Saturday, December 14, 2019

And then, for no good reason, an item number.

I am famously* okay with formulaic movies, as long as the formula is well executed, and Arjun Patiala (2019) does not just execute the formula well, it embraces the formula, celebrates the formula, and helpfully points out the bits of formula you might have missed.  Instead of footnotes, we have a framing story/occasional Greek chorus, in which an ambitious writer narrates the plot of his script to his potential producer (Pankaj Tripathi.)  He promises that the script is a "hero centered" movie for men, featuring violence, action, male bonding, romance, and space for a gratuitous Sunny Leone cameo.  The full package, in other words.

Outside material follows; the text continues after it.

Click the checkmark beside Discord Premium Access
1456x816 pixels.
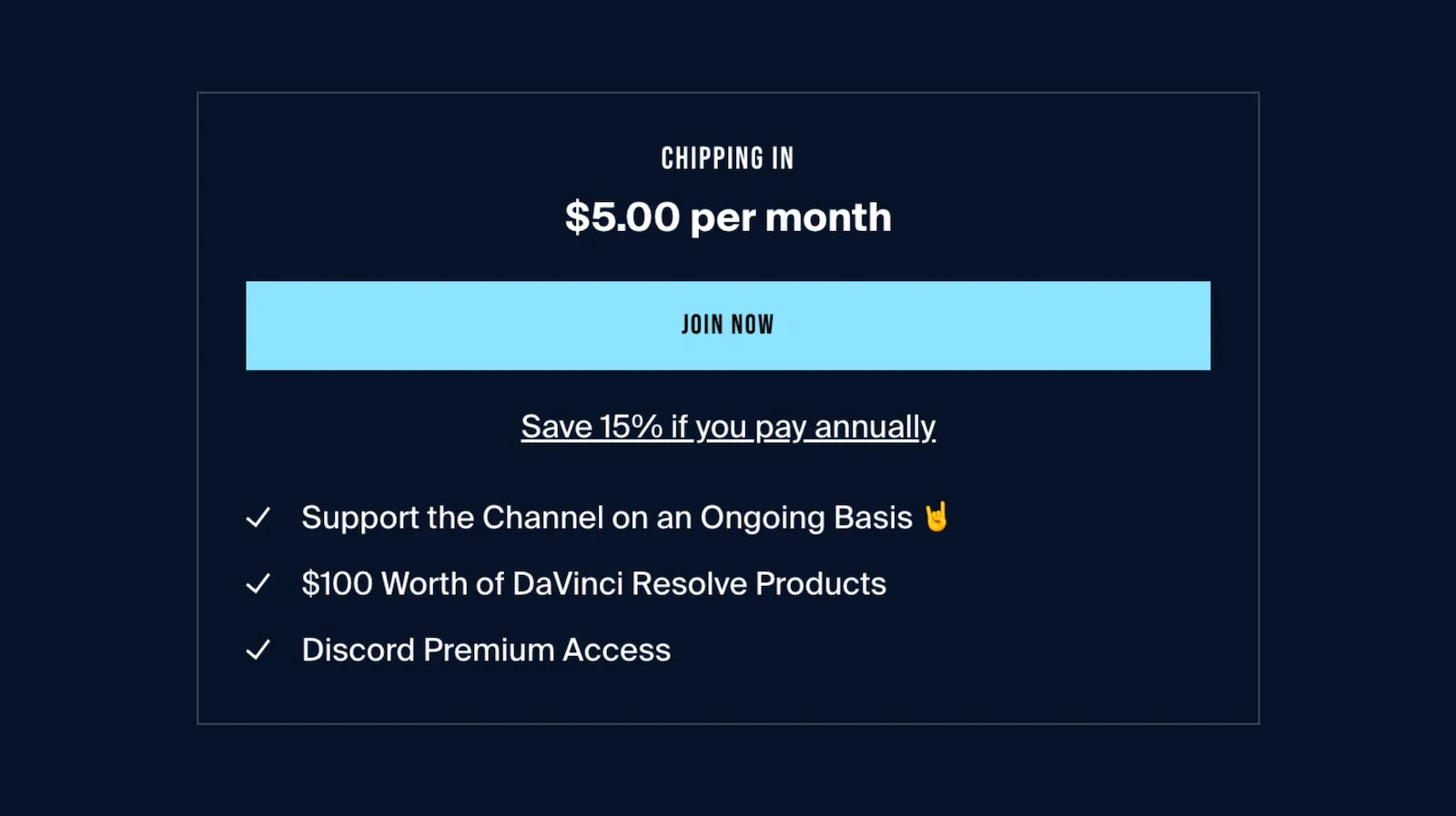coord(258,649)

The script is about Arjun Patalia (Diljit Dolsanjh) an honest cop who won his posting in a judo competition.  he quickly assembles a supporting cast, most notably including Onida Singh (Varun Sharma) the station's loyal and gleefully corrupt Chief Constable.  And after a brief flirtation with beauty parlor owner baby (Sunny Leone in a gratuitous cameo) he falls hard for spunky reporter Ritu Randhawa (Kirti Sanon.)  And, as an Indian protagonist, Arjun also has parents; a dotty father (Ritesh Shah) and doting mother (Nirmal Rishi, who doesn't get to wave a shotgun around this time.)

But what about the action?  Arjun's superior (and childhood idol) Amarjeet Singh Gill (Ronit Roy) has a dream: a crime-free district.  And Arjun has a crazy and ethically dubious plan: convince Ritu to give him a briefing  on the local criminals, then use that information to manipulate them into killing each other.  (The crime wave is presented like a tournament in a fighting game, with brackets and onscreen scores and quite a bit of cartoonish violence.)  Everything would be great, except that Ritu is beginning to suspect something, and someone is clearly pulling the strings.

Everything proceeds pretty much according to the formula, with the framing story used to provide commentary and some of the better jokes.  Some of the later plot twists are explained in "deleted scenes," and there's a literal checklist of songs.  But while the metacommentary is fun, in the end Arjun Patalia is a pretty formulaic action-comedy.  And I'm really okay with that.